El discurso de la desobediencia, levantado por Antígona, viene entonces a transgredir el conservadurismo y se rebela como castración apropiándose de la figura materna y paterna para obligar al rey-falo a intervenir sobre su propio cuerpo, sentenciándola a ser lapidada. Ante este definitivo corte, que no persigue si no imponerse sobre el falo edípico que disputa su poder, Antígona vuelve a rebelarse y a transgredir las órdenes del rey y no permite su cumplimiento asumiendo ella el control y destino de su cuerpo, decidiendo el suicidio como, también, un acto de insubordinación. Nada queda ya en manos del rey, la desgracia (como a Edipo) cae sobre él en tres momentos definitivos: primero, vuelve sobre sus pasos e intenta revertir sus propias órdenes tratando de salvar a la condenada; segundo, su hijo también se suicida; y tercero, su mujer toma igual decisión. En definitiva esta rebeldía de Antígona termina venciendo en el doble sentido, político e ideológico, instalándose así como referencia simbólica. En este camino dos son los discursos que Antígona despliega en el curso de su enfrentamiento.

Primero, el desobedecer doblemente al rey-falo para ser ella la que impone y rige su destino y vida.
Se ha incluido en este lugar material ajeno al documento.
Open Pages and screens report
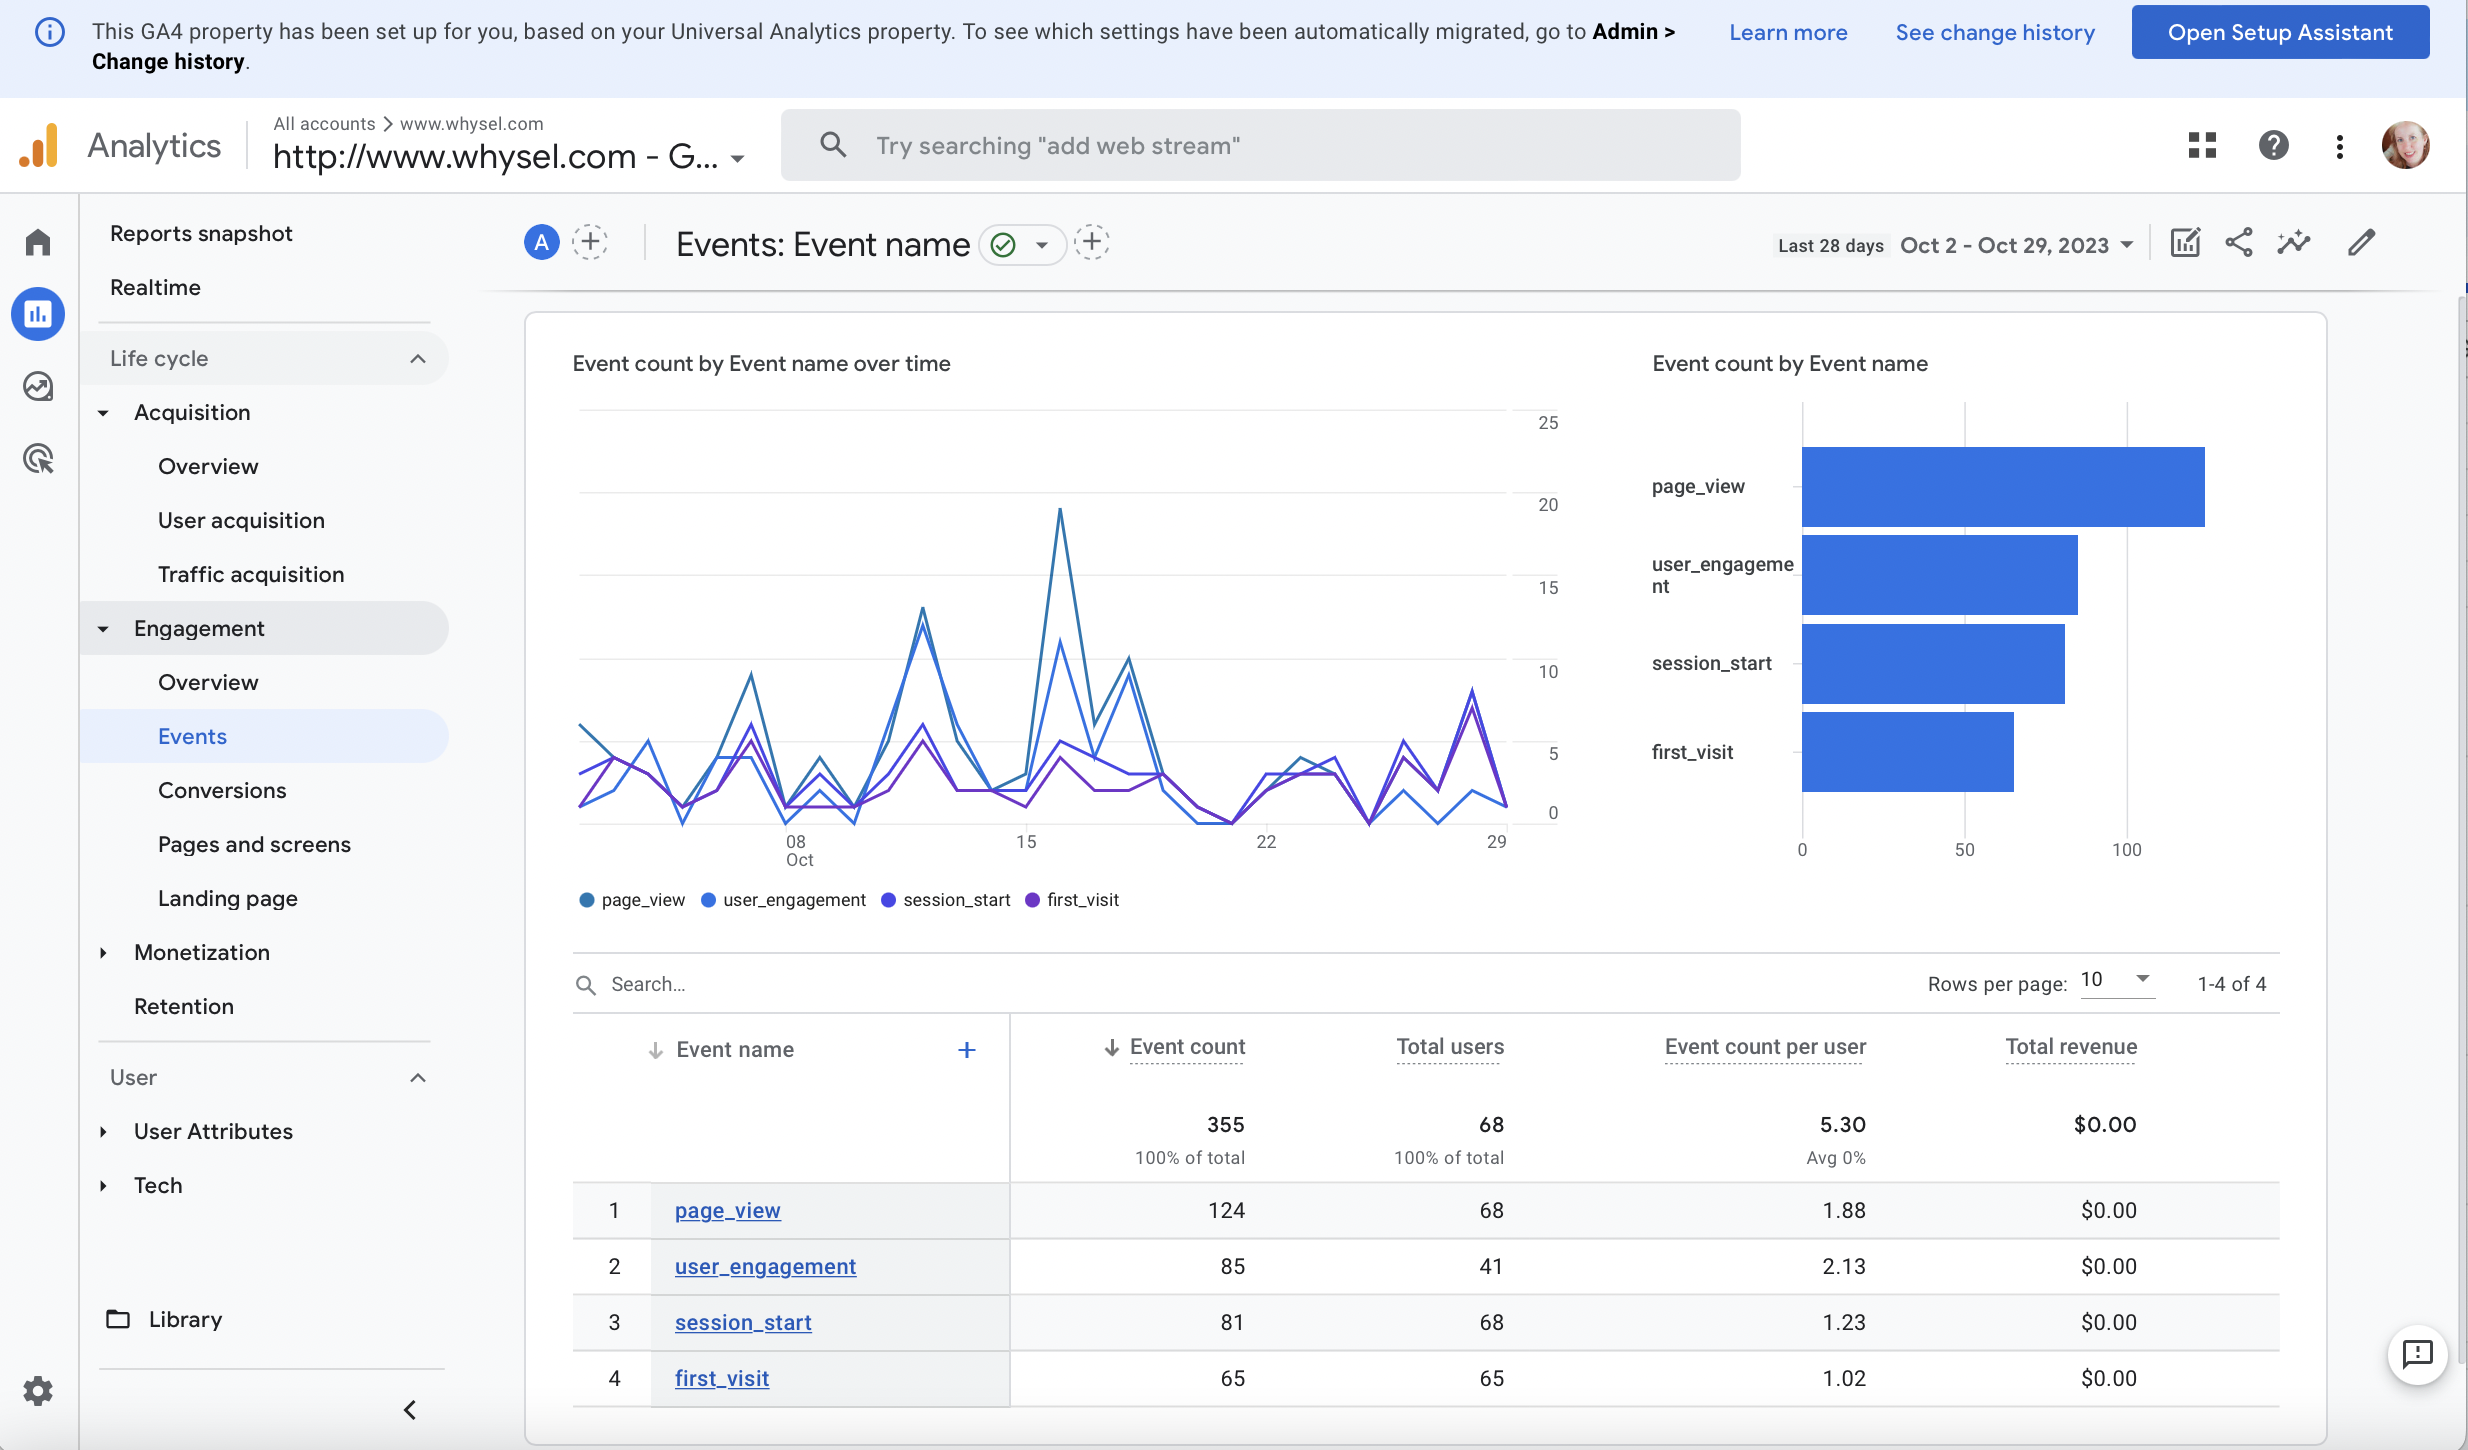Image resolution: width=2468 pixels, height=1450 pixels. pos(254,844)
No es el rey quien tomará la decisión del entierro de su hermano, es ella la que determina qué hacer. Tampoco es el rey quien determinara sobre su cuerpo ya que una vez sentenciada a morir lapidada (recordemos incluso que Creonte hace acompañar su encierro de comida para que “reflexione” durante un tiempo), es ella la que se suicida y determina qué hacer con su cuerpo. Ella se instala en el lugar del rey, en el simbólico espacio del falo, dando por supuesto su deseo narciso. “Tú expías algún crimen paterno” (Sófocles, 1997. 50), le recrimina el coro, llevándola a reconocer su instalación fálica, empujándole a descubrir la “máscara” de madre de la cual se apropió.
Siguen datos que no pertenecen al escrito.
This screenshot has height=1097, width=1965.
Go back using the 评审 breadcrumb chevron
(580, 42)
Segundo, Antígona no está dispuesta a fracasar en lo que considera de bien y hace de esto no sólo una cuestión personal, sino que busca la socialización de su discurso: “Habla en alta voz (le responde a Ismene en este primer encuentro en Tebas). Más odiosa me serás si te callas que si rebelas esto a todos” (Sófocles, 1997. 37). Con esto no busca ella solicitar misericordia ni doblar la mano del rey, ubicada desde la castración femenina (que le es consustancial) ahora se plantea desde el poder, desde lo fálico, para enfrentar las disposiciones del Estado. Este requerimiento público esta dado ya en “Los siete contra Tebas” cuando al finalizar y frente al cuerpo de su hermana lanza su desafío:

“Pues yo les digo a los gobernantes de los cadmeos, si ningún otro quisiera ayudarme a enterrarlo, yo lo enterraré y arrastraré el peligro de dar sepultura a mi hermano, sin avergonzarme de mi resistencia desobediente a los que mandan la ciudad.” (Esquilo, 2000. 98)

“Mientras yo viva, no mandará una mujer” (Sófocles, 1997. 50), responde a otro requerimiento de Antígona. ¿Por qué el lugar del falo llega a cuestionar, implícitamente, el destino del mando? ¿Acaso se explicita el deseo de Antígona por asumir el poder? Esto último es lo inacabado del discurso político-público de Antígona. No alcanza a desarrollar una fuerza social que le siga.

“No llorada, sin amigos y virgen, hago mi último camino. No miraré más el ojo sagrado de Helios, ¡oh, desdichada! Ningún amigo se lamentará ni llorará por mi destino” (Sófocles, 1997. 60).

Finalmente, el fracaso político, el no revertir la soledad en que le deja el poder, a pesar del mismo fracaso de Creonte, queda descubierto y válido sólo el discurso narcisista y fálico de Antígona.